**** Given records

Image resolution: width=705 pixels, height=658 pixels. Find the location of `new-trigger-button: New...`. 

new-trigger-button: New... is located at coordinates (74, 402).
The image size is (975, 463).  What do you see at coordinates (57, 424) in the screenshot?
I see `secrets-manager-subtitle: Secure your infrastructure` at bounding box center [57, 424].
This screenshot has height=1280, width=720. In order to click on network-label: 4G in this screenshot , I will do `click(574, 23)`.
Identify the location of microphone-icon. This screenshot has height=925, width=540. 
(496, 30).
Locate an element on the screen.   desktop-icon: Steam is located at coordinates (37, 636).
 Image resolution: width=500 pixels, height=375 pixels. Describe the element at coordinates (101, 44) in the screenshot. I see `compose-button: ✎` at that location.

********
**** Given records

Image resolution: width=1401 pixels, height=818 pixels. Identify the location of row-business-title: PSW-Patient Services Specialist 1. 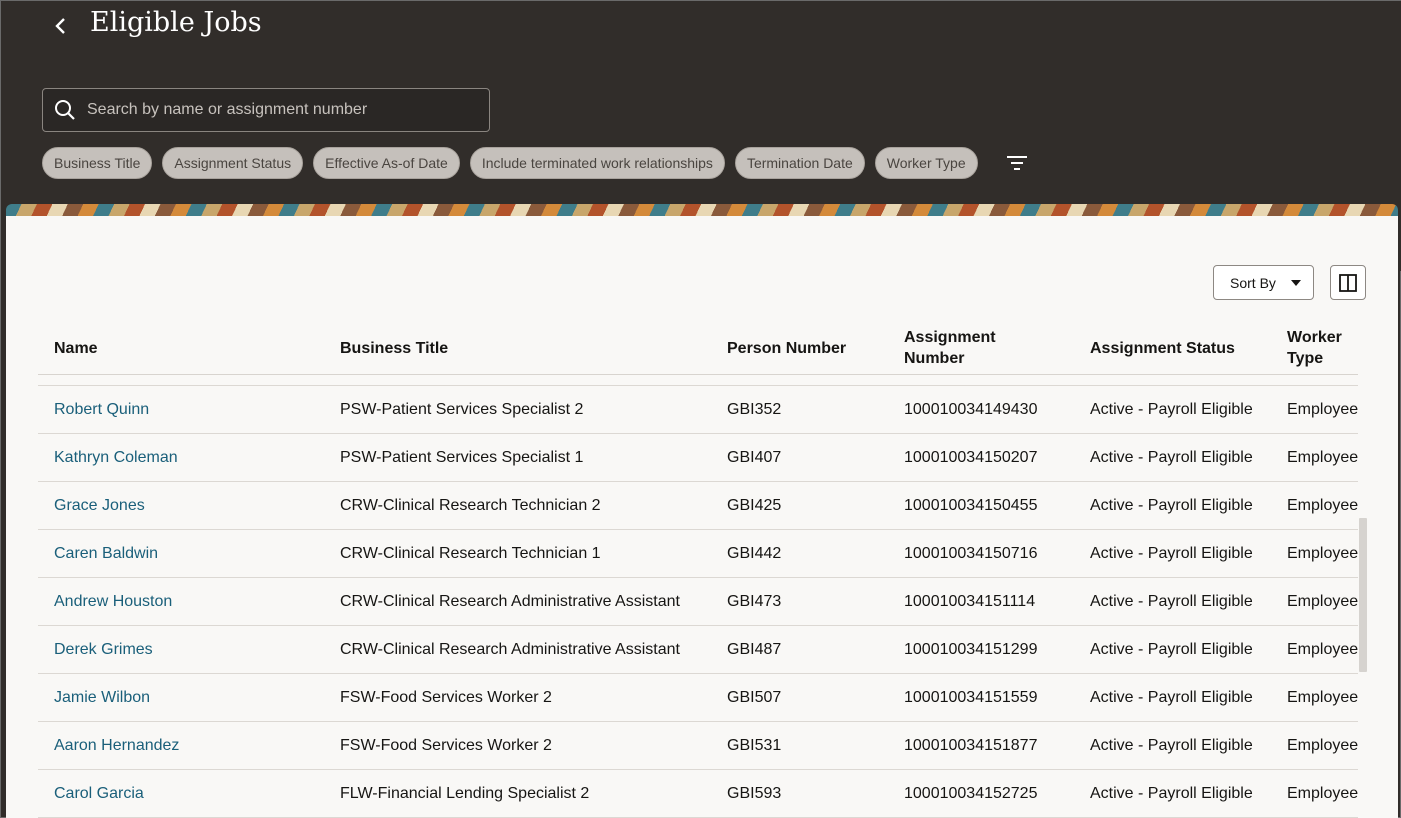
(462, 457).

********

◆ Directions for this task:
Which lines in the material above contain the string "trigger"? Gather each of those lines in full, treating uppercase and lowercase as different.

◆ Answer below:
Image resolution: width=705 pixels, height=658 pixels. Find the location of `new-trigger-button: New...`. 
new-trigger-button: New... is located at coordinates (74, 402).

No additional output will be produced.